Work instruction: Begin at the line containing "[Inicio] (98, 217)" and restate it and each line after it exactly, up to and including the last line below. Leave pictures out.

Saved entries

----------

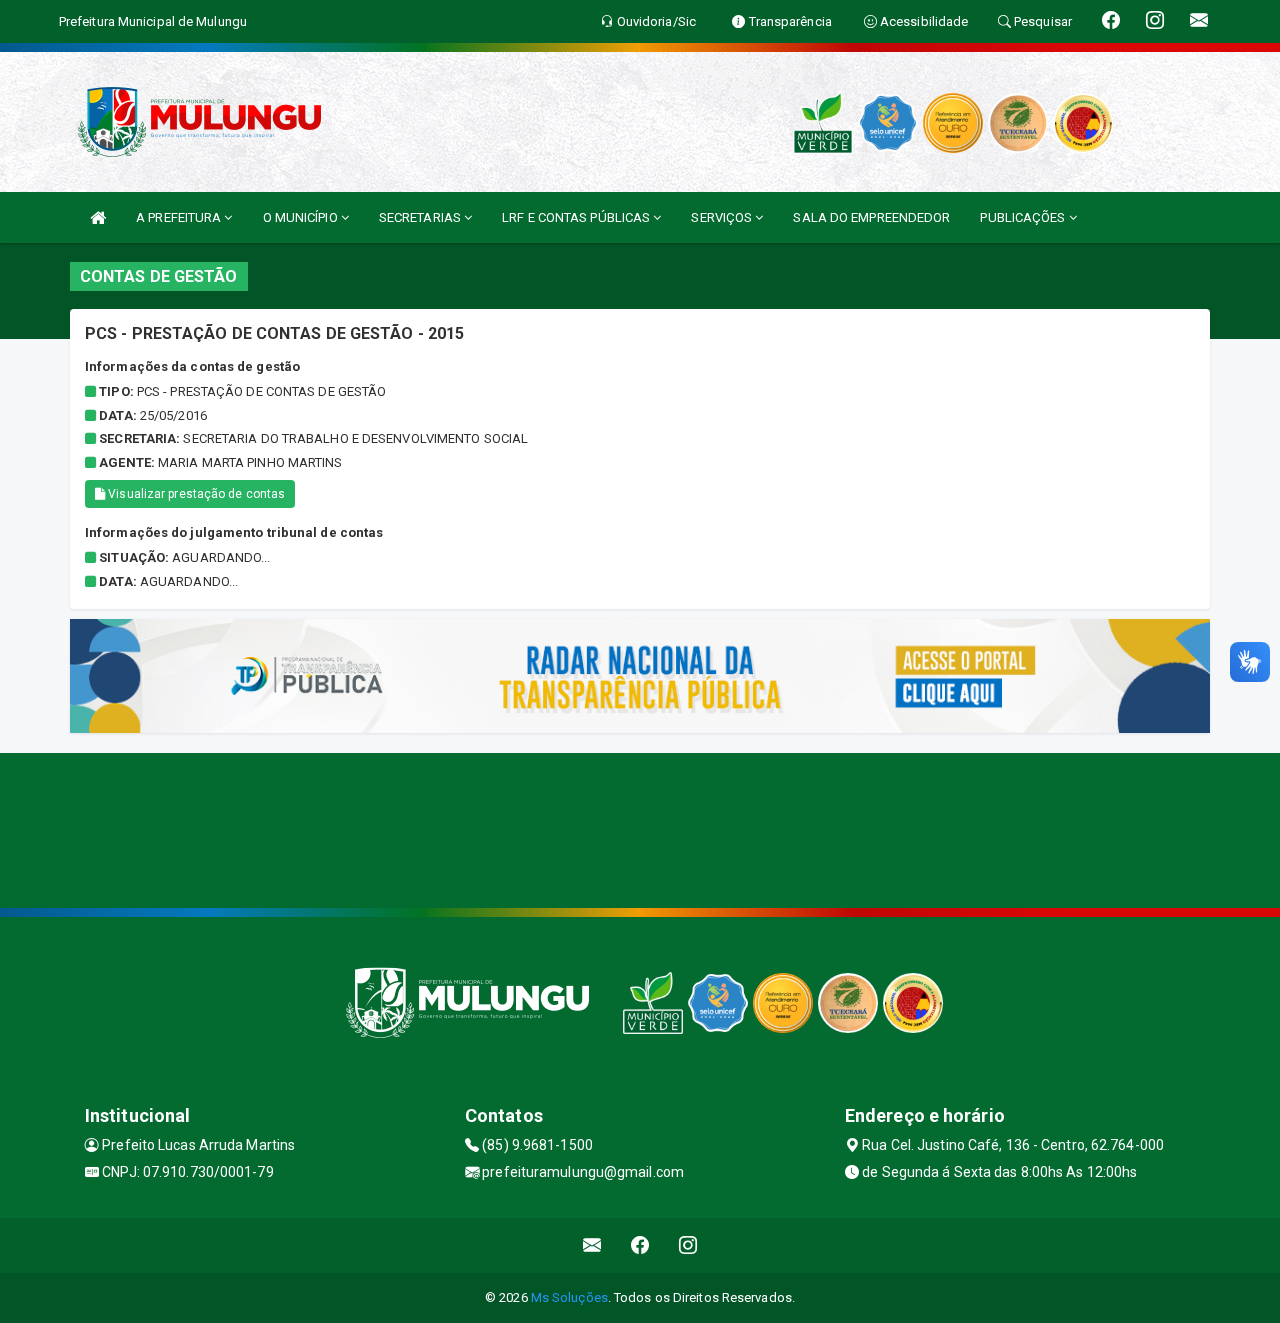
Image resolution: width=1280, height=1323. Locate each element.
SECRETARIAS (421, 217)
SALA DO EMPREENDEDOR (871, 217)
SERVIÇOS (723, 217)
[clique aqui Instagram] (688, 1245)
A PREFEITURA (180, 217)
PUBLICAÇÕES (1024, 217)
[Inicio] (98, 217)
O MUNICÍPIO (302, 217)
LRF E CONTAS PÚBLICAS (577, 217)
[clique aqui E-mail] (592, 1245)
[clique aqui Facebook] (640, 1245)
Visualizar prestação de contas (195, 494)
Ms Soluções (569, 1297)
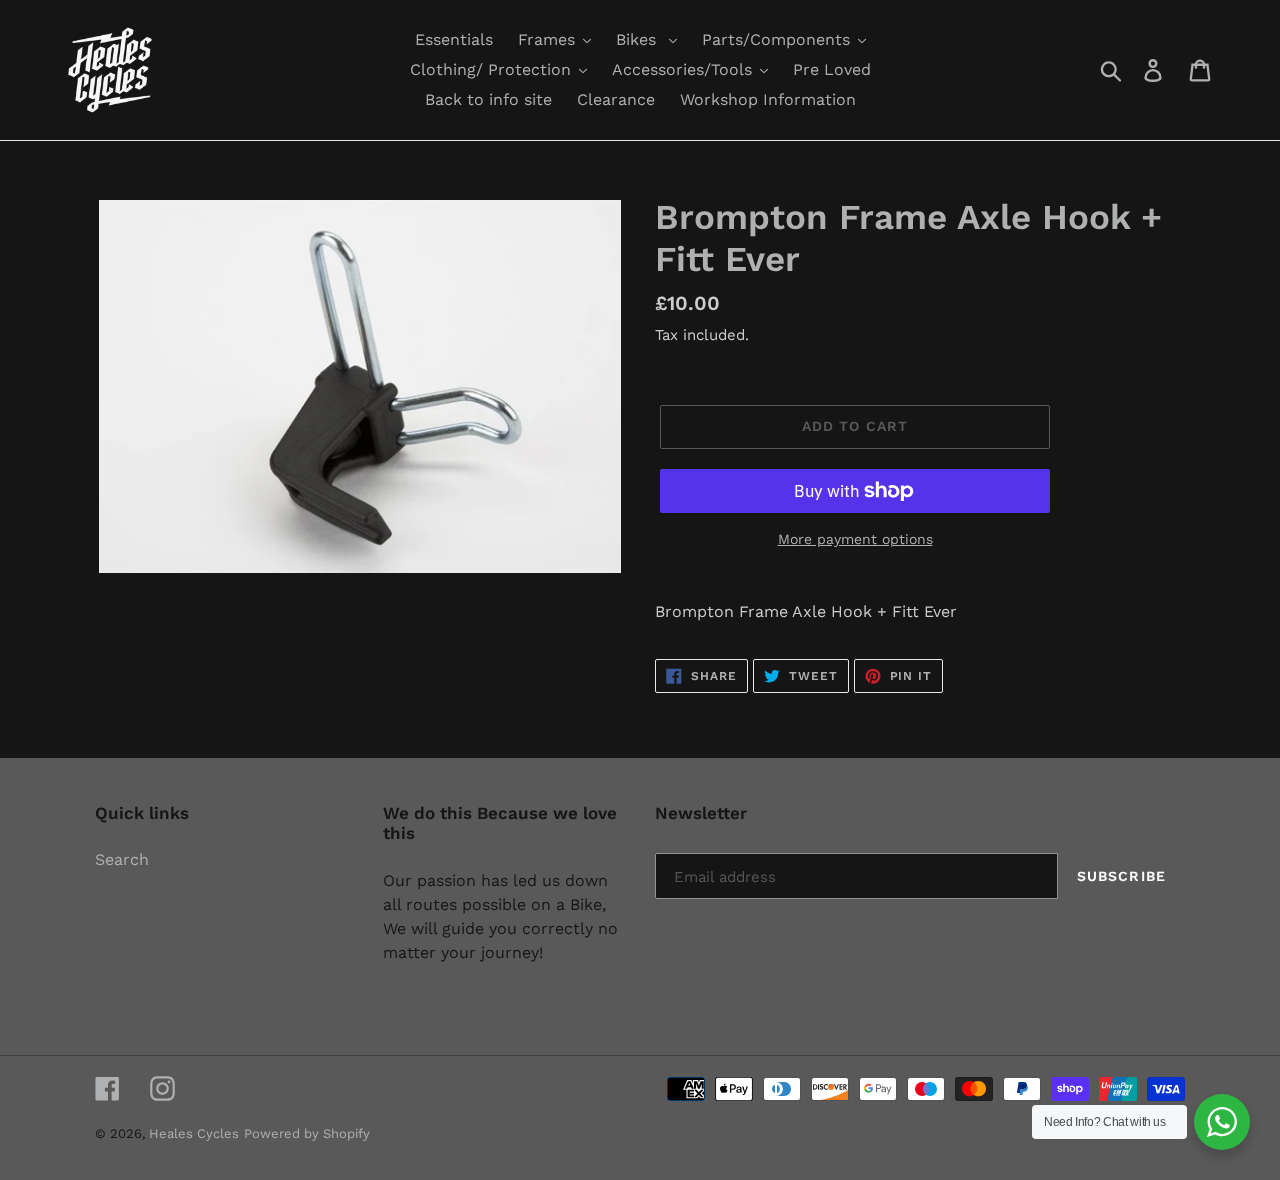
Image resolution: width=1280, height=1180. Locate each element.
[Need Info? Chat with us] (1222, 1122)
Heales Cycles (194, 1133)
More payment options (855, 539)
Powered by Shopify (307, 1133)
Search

----------

Problem solution:
[Inicio] (98, 217)
O MUNICÍPIO (302, 217)
LRF E CONTAS PÚBLICAS (577, 217)
[clique aqui E-mail] (592, 1245)
[clique aqui Facebook] (640, 1245)
Visualizar prestação de contas (195, 494)
Ms Soluções (569, 1297)
Image resolution: width=1280, height=1180. Locate each element.
[Need Info? Chat with us] (1222, 1122)
Heales Cycles (194, 1133)
More payment options (855, 539)
Powered by Shopify (307, 1133)
Search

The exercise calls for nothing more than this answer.